Selective Gradient Rules

Sometimes you only want to apply a gradient transformation to some layers.


🔹 Activation-only rules

Wrap just one activation using freegrad.wrappers.Activation.

from freegrad.wrappers import Activation
import freegrad as xg
import torch

# An example 'x' tensor that needs a gradient
x = torch.tensor([-1.0, 2.0, 3.0], requires_grad=True)
act = Activation("ReLU")

with xg.use("noise", params={"sigma":0.05}, scope="activations"):
    y = act(x).sum()
    y.backward()

🔹 Parameter-only rules

To apply rules directly to nn.Parameter gradients (e.g., model.weight.grad), you must first attach the global parameter hook.

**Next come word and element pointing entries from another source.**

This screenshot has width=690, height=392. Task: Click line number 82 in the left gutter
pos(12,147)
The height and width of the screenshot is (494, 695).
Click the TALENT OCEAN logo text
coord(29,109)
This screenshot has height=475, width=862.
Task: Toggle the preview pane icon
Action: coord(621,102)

from freegrad.hook import attach_param_hooks
import freegrad as xg
import torch
import torch.nn as nn

# Example model, loss, and data
model = nn.Linear(5, 2)
x = torch.randn(1, 5)
y = torch.randn(1, 2)
criterion = nn.MSELoss()

# This iterates model.parameters() and registers a hook for each.
attach_param_hooks(model)

# This rule will now run on parameter gradients
with xg.use("clip_norm", params={"max_norm":0.5}, scope="params"):
    loss = criterion(model(x), y)
    loss.backward()

Note: When a rule runs on a parameter, the tin tensor argument will be None, as there is no corresponding forward-pass activation.


🔹 Mixed scope

Apply everywhere (scope="all"):

import torch
import torch.nn as nn
import freegrad as xg
from freegrad.wrappers import Activation
from freegrad.hook import attach_param_hooks

# Example model and data
model = nn.Linear(5, 5)
x = torch.randn(4, 5)
target = torch.randn(4, 5)

attach_param_hooks(model)
criterion = nn.MSELoss()
act = Activation("ReLU")

print("Running backward pass with 'centralize' rule...")
with xg.use("centralize", scope="all"):
    linear_out = model(x)
    y = act(linear_out)
    loss = criterion(y, target)
    loss.backward()